▶ _Exercise objective_: Copy out all lines of the records in which the word "will" appears.

Pixel coordinate grounding data
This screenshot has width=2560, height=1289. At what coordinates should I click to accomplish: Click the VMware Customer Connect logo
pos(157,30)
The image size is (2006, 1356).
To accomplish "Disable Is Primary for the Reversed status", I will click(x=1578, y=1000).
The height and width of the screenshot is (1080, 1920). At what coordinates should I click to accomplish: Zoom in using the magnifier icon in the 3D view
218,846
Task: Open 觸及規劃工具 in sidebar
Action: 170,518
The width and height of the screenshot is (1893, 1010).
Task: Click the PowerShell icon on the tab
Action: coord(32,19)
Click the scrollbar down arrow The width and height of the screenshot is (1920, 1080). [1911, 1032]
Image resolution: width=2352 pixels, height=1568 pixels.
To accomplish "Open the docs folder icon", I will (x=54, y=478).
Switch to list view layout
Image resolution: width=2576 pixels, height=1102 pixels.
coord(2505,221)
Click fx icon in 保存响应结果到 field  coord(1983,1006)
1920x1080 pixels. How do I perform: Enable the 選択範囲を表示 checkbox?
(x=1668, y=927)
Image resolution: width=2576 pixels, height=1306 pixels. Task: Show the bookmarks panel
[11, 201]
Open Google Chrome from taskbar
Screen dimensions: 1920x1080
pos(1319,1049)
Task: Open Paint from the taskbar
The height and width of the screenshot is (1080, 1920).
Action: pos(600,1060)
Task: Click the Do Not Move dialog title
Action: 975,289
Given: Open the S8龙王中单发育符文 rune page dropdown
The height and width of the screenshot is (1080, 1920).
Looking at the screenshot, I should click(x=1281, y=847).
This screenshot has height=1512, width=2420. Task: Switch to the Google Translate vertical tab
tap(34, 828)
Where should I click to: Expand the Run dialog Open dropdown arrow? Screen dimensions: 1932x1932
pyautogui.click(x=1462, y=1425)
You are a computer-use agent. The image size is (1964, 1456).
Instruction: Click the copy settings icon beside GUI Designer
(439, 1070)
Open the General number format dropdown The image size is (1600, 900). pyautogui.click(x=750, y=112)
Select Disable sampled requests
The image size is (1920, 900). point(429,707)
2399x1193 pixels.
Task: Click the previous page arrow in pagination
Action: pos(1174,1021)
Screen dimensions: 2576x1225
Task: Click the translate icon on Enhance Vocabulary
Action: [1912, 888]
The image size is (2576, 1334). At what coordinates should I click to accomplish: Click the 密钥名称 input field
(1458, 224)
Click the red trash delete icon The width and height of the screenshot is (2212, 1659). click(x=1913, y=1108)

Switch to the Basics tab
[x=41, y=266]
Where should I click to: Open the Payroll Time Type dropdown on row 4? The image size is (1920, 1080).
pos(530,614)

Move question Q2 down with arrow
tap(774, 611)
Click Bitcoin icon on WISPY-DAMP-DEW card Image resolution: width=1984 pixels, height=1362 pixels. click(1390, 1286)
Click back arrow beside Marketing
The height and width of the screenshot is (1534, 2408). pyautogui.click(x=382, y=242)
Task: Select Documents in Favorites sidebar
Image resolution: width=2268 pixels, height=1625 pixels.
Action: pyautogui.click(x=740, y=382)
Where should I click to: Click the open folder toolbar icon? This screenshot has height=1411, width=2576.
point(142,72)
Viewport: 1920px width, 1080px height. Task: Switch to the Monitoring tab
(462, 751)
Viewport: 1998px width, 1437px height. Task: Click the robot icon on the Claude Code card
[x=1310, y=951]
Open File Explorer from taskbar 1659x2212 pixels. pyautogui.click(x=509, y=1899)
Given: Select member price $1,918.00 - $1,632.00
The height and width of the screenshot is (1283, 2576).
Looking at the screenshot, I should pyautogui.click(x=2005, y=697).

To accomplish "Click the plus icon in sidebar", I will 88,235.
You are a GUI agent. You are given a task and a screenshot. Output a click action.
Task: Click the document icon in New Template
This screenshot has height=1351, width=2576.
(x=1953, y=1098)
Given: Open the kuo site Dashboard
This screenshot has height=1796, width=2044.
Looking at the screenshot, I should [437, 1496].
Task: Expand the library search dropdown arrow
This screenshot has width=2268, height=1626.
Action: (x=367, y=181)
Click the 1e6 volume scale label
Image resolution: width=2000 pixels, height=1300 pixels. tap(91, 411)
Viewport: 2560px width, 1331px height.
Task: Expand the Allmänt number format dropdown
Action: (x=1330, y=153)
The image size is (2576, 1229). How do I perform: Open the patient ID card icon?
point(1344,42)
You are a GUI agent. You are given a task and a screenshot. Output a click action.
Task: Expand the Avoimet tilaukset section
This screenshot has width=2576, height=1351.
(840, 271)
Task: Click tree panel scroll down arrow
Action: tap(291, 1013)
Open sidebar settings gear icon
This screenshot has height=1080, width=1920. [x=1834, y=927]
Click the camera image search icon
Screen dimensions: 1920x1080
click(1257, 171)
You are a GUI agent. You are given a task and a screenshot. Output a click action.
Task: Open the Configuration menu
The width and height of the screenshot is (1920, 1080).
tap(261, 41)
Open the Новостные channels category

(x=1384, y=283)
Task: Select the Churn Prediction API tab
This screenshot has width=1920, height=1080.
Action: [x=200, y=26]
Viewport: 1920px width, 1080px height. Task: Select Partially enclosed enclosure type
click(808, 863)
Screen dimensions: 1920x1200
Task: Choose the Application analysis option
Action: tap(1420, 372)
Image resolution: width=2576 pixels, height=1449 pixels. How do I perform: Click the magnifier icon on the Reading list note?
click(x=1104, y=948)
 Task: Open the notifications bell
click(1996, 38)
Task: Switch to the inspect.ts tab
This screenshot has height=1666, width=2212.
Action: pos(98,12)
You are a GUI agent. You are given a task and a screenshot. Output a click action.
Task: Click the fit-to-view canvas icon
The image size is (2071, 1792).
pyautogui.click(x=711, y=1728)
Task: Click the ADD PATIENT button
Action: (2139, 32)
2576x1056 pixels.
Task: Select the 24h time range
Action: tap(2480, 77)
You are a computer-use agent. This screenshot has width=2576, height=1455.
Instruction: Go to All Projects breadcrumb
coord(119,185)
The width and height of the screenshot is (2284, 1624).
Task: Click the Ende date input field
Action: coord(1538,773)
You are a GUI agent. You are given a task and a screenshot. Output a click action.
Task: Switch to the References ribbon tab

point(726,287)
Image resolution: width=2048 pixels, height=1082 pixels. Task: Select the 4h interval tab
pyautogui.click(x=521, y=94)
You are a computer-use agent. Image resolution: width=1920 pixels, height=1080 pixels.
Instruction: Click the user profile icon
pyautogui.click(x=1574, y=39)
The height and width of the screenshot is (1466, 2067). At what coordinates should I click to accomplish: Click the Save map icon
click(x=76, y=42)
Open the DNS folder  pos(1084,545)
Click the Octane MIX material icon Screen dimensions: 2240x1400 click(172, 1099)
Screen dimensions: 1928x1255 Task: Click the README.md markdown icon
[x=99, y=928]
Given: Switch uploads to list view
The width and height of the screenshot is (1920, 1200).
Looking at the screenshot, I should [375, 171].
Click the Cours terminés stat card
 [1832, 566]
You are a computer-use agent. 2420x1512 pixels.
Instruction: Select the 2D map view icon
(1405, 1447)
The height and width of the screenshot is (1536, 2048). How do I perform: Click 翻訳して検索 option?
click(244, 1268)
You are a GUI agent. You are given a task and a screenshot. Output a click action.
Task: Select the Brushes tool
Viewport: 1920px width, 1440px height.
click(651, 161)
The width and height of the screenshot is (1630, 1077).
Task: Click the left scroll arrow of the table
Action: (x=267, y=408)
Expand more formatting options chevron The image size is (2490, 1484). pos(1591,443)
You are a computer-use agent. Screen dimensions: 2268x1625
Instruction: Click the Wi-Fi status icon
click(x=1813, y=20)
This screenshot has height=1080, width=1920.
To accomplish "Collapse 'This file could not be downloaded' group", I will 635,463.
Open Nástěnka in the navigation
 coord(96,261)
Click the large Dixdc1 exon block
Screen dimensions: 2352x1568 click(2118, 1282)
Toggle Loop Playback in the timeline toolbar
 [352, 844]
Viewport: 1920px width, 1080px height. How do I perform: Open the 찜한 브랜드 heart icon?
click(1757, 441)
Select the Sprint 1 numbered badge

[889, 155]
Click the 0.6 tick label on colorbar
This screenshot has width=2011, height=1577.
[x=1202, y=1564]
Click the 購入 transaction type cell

▶ _Answer for the task_:
To accomplish "Disable Is Primary for the Reversed status", I will click(x=1578, y=1000).
To accomplish "Open the docs folder icon", I will (x=54, y=478).
To accomplish "Click the plus icon in sidebar", I will 88,235.
To accomplish "Collapse 'This file could not be downloaded' group", I will 635,463.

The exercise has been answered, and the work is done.